Speaking at the 23rd commemoration event at the Kigali Genocide
Memorial Centre on April 7 — attended by the African Union Commission
chairperson Moussa Faki Mahamat — President Kagame described attempts to
redefine the 1994 Genocide against the Tutsi as “semantics” and
“absolute nonsense.”
Rwanda considers the “1994 Genocide against the Tutsi” the
official definition of the killings that happened in 1994, which was
later on adopted by the United Nations Security Council in January 2014,
20 years after the massacres which started on April 7, 1994 and swept
across the country for 100 days.
A seemingly angry President Kagame said that the debates around
the right definition, whether it is “the Rwandan genocide, genocide of
the Tutsi and moderate Hutus” are all meant to divert people from the
real issue of the death of over a million innocent lives and the actual
planning of the genocide.
“Today you hear people around the world talking about what
happened here. It is now about the words, the names, what do we call it?

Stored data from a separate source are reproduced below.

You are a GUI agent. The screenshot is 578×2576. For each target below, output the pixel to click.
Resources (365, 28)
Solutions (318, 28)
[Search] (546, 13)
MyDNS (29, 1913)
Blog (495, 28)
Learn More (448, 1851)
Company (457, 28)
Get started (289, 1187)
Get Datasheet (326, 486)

It is no longer about the lives lost. Some say ‘is it the 1994
genocide?’ or is it the genocide of Tutsis?”
“Then there is another group which comes with an improved
definition, saying that you see we can’t call it the genocide of the
Tutsi, it is the 1994 Genocide or the Rwandan genocide and they stop
there, struggling to be vague,” President Kagame said, adding that these
are simply semantics.
President Kagame said that he has a problem engaging in such debates because it is “absolute nonsense.”
“Those deciding what it should be called are the same people who got involved in it,” he noted, adding that the discussion around what the killings in Rwanda should be called is of no substance.
“Those deciding what it should be called are the same people who got involved in it,” he noted, adding that the discussion around what the killings in Rwanda should be called is of no substance.
“We lost people. We lost over one million people and it wasn’t a
natural disaster. It happened by the hands of some people and politics
was the cause, whether local or international. How can people keep
playing around with what names to call it? This is absolute nonsense,”
he said.
The Rwandan leader said that genocide has an existing
definition, noting that there shouldn’t be a probably matching what
happened in Rwanda with the definition of genocide. He said that the
Tutsi ethnic group was targeted for decades up until the genocide
happened.
President Kagame yet again faulted the international community for failing to intervene to stop the genocide in Rwanda.